Your assignment: Where a line of the records contains the word "Task", show that line.

Given information:

>>>>

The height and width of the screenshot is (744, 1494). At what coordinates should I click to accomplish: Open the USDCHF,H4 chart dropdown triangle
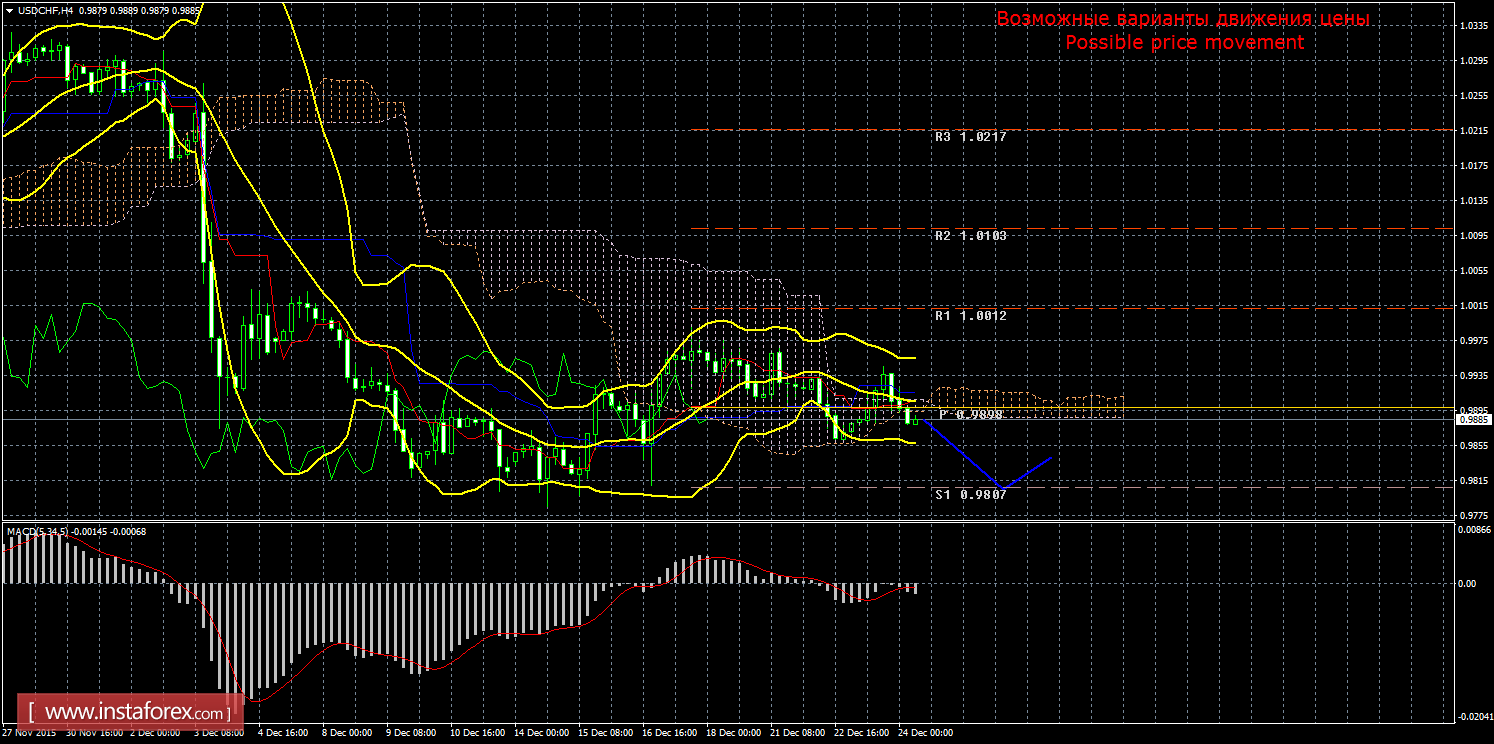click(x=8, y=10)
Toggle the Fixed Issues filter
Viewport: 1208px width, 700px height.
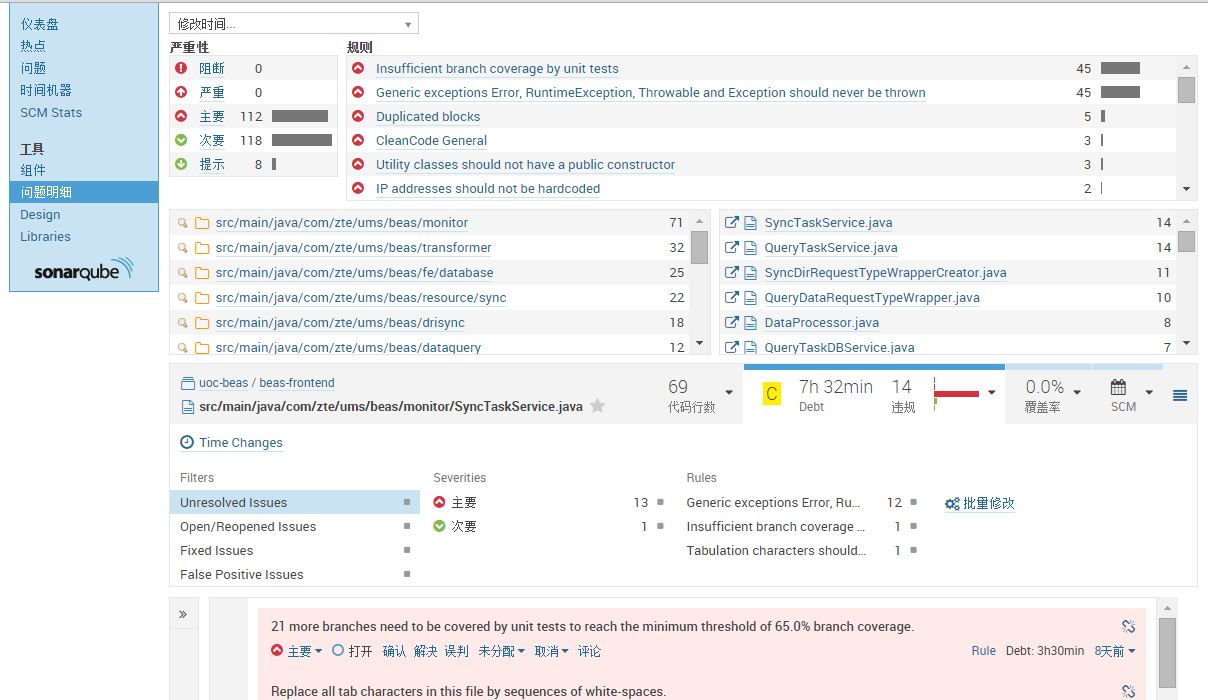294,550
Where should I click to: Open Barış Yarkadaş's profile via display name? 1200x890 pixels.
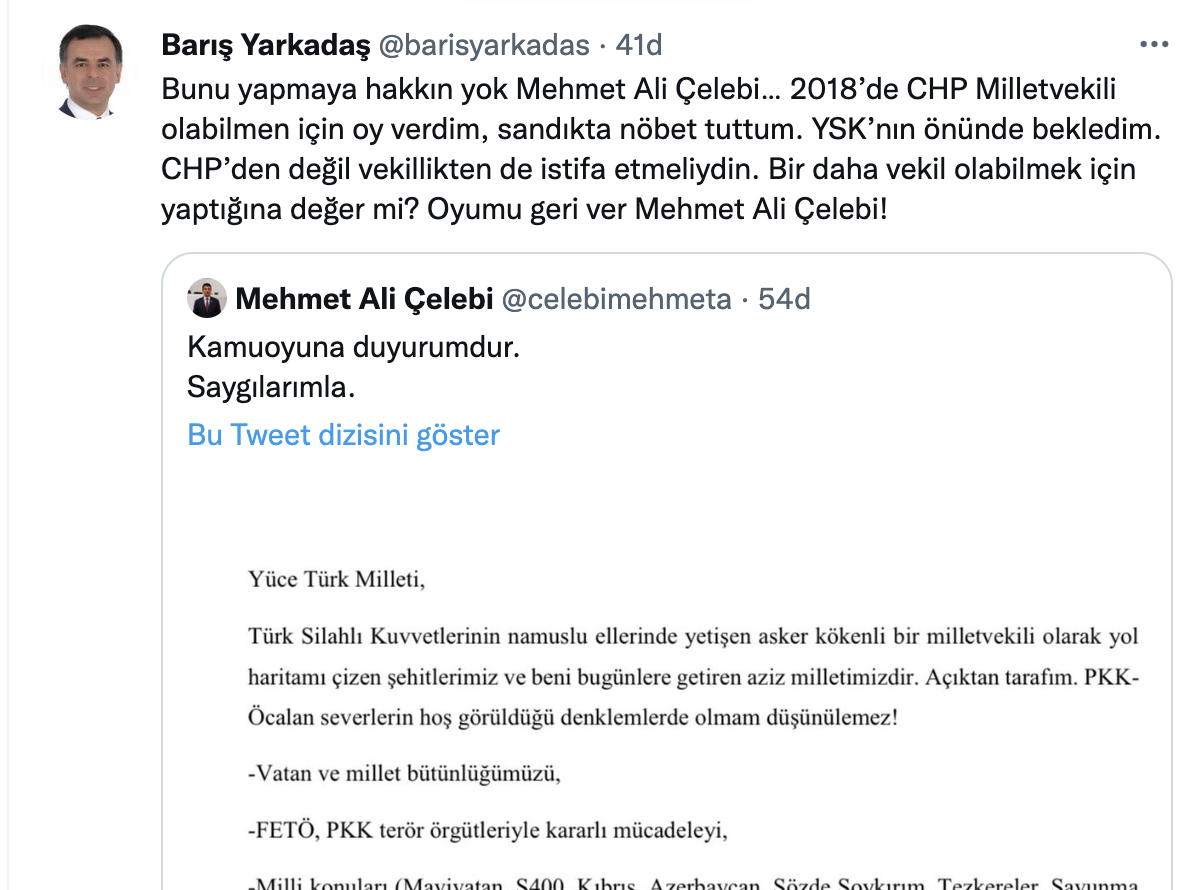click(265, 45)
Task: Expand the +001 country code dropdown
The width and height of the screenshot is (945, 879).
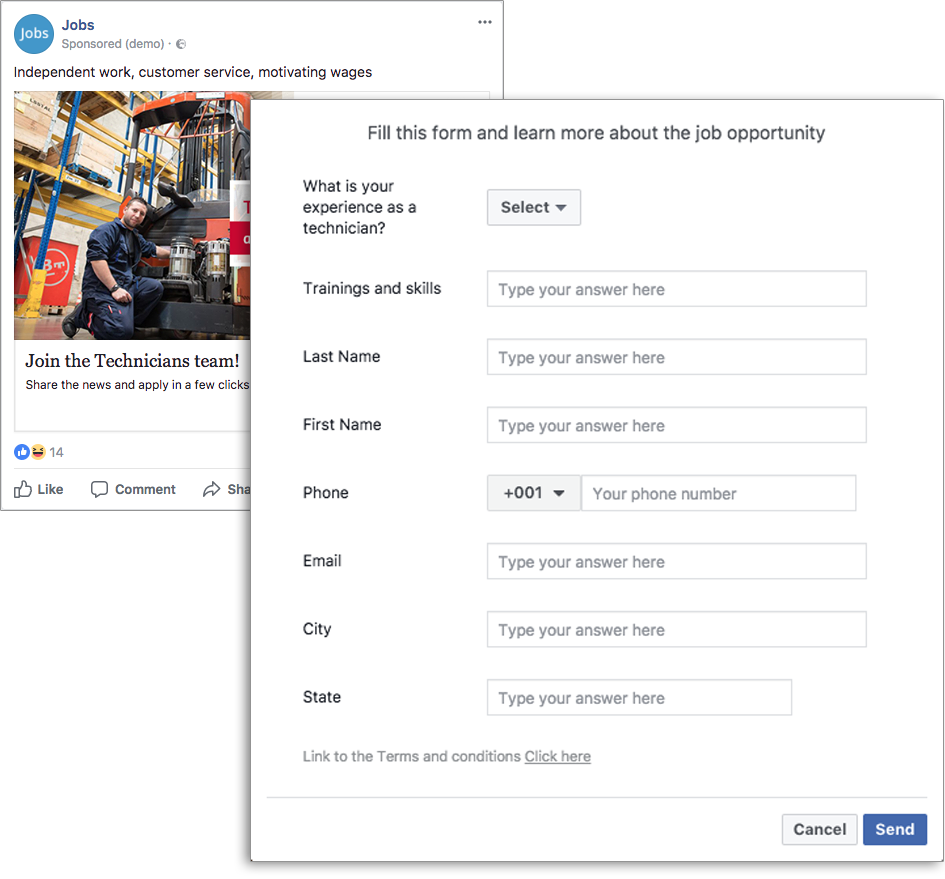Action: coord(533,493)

<<<<
>>>>

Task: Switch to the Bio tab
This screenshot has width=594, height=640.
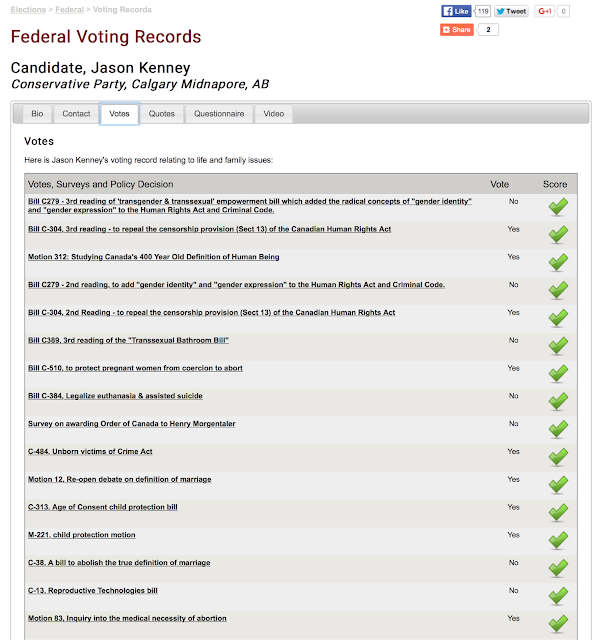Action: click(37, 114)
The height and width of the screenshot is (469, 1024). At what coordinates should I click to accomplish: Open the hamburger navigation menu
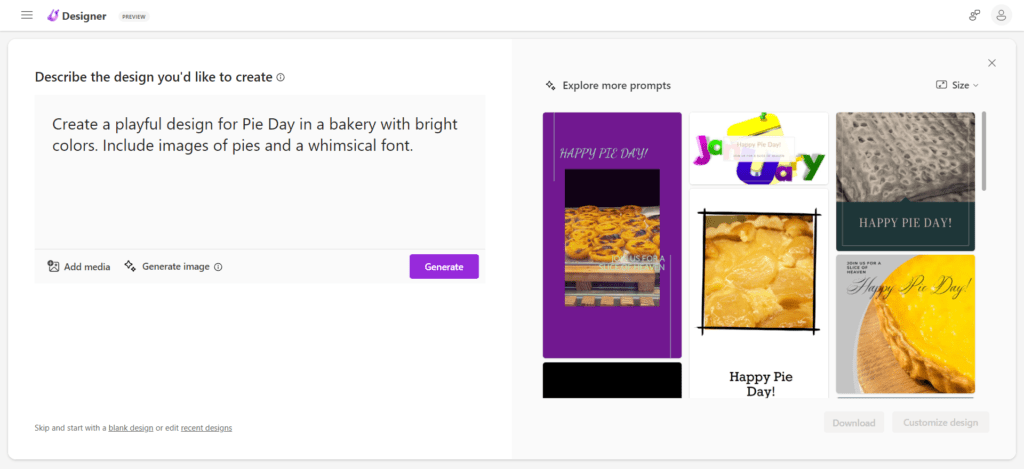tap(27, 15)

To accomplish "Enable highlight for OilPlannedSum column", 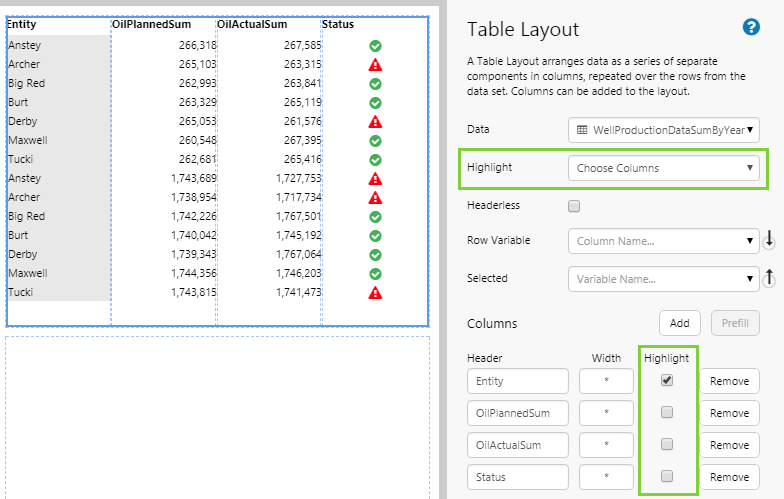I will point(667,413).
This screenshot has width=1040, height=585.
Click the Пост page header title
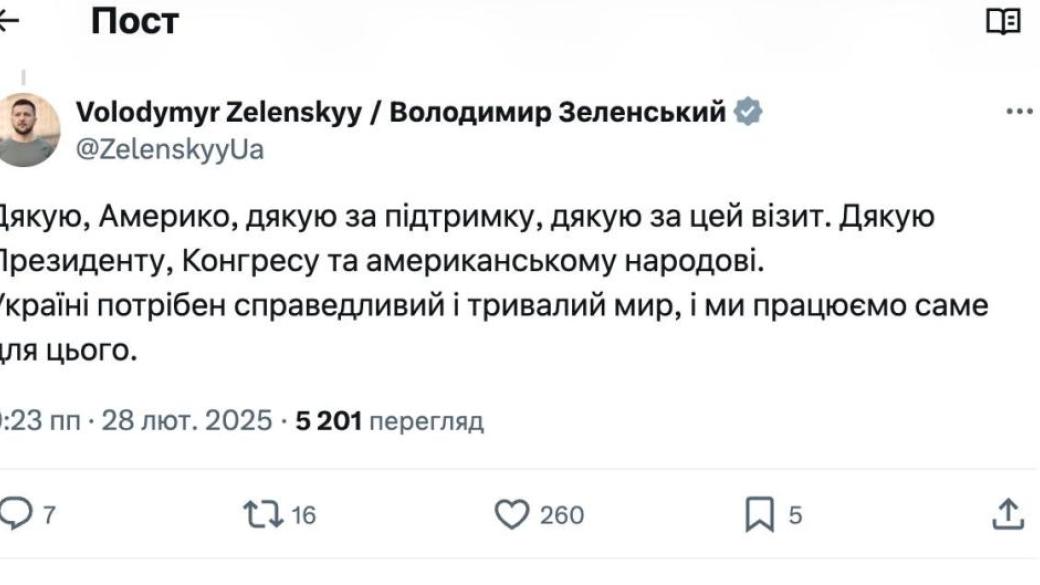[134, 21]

<<<<

Response for this exercise:
Task: Expand the +001 country code dropdown
Task: Switch to the Bio tab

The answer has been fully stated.